Before he takes to his bed, Usher reclines on a chair in the front room, a feather cushion behind his back. ‘It’s good to have a rest,’ Usher tells Klara. ‘Es iz gut.’ He rolls his large shoulders with pleasure, while Elya watches uneasily. His father has never stayed home from work before. Is it like a holiday? Elya doesn’t think so. The cat dabs a paw into Usher’s cold tea, after which, without willing it, Elya’s father falls asleep.
When he wakes, his shirt front is speckled with blood. Farsteysh?
‘No doctor,’ he insists. But a doctor is called. Elya aged ten and Rifka aged seven cringe away, but his brother Fishel, nearly nine, creeps closer to have a look at the instruments in the doctor’s case. Long, short and hooked knives, scalpels and needles. But where are the leeches?
No need to worry, the doctor reassures them. It’s nothing a little rest won’t cure. Herr Doktor, as he likes to be called, having studied medicine in Vienna, removes his pince-nez and, rubbing the reddened bridge of his nose, diagnoses a bacillus, an unwholesome agent invisible to the eye, seeping across the windowsills, through cracks in the walls and up between the floorboards.
‘A doctor comes to see his patient.
“I have some bad news and some very bad news.”
“You might as well give me the bad news first,” says his patient.
“You’re very sick. In fact, you only have twenty-four hours to live.”
“Twenty-four hours! That’s terrible! What’s the very bad news?”
“I’ve been trying to reach you since yesterday.”’
‘Is it funny?’ Elya enquires. And you must tell him it is.

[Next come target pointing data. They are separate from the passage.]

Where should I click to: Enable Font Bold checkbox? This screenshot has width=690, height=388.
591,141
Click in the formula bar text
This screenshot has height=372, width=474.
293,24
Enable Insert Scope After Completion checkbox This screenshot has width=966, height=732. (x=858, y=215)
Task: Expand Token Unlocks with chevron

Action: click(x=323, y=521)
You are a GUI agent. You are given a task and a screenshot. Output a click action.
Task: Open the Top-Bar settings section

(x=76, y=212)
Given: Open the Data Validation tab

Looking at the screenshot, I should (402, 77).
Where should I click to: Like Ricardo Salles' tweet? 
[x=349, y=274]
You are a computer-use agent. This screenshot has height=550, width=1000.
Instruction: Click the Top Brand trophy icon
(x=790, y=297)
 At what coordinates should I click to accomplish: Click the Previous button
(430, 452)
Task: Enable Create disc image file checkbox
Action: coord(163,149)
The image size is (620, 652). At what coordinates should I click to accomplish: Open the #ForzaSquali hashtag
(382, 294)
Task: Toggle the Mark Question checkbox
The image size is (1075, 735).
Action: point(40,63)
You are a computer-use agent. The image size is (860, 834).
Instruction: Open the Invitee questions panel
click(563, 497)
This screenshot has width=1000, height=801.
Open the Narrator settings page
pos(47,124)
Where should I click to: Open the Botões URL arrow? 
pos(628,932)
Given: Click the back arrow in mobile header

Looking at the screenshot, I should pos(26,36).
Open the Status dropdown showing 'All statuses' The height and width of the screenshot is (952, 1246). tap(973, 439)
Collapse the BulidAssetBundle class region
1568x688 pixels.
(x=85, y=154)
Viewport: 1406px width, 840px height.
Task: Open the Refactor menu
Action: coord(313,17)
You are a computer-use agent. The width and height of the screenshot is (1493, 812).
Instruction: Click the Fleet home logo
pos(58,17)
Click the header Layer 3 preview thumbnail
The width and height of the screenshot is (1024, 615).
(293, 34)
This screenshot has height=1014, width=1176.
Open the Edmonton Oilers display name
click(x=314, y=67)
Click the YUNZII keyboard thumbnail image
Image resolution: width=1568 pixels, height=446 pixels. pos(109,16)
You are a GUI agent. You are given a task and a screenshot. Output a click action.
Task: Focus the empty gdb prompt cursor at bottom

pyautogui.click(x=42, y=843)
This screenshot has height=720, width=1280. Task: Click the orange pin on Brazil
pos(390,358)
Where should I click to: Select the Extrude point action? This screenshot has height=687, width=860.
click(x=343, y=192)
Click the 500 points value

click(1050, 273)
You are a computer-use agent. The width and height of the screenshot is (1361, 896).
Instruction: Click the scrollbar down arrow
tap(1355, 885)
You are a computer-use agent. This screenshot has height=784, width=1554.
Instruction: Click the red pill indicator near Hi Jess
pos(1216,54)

Klara, wearing her best dress for Herr Doktor, shows him to the best chair and lets him sit. Usher will be dancing at Rifka’s wedding, Herr Doktor promises with a wink, which is another way of saying he will not just live but thrive. Elya feels like dancing himself. Only the troubling thought that tall Rifka may never marry disturbs this hopeful moment. Then they all line up to shake the doctor’s hand and wish him a good year, a prosperous year. Tears of gratitude in their eyes.
Never wish a doctor a prosperous year.
The next time he’s called, Herr Doktor draws a quantity of blood from Usher’s forearm using a spring-loaded lancet, but there’s no improvement.
‘Herr Doktor gives a sick man five months to live, but he can’t pay his bill, so Herr Doktor gives him five months more.’
How will Klara pay the doctor? How will she dress poor Rifka to procure an advantageous marriage? Any marriage? She considers the butcher’s wall-eyed apprentice. While she worries, the front room fills up with smoke. Gevalt! She’s not been watching the cook stove. She hurries over and removes a pan of water that has boiled dry. ‘Rifka!’ she hollers. ‘Rifka!’ Whatever goes wrong, Rifka is always to blame. Meanwhile, in the narrow passageway outside Usher’s room, the Angel of Death paces, his huge stiff wings scraping against the walls. It’s said that if you watch a funeral procession through the eye of a needle you can see the Angel of Death with his sword, but you better not. Seriously, Elya is told. Don’t!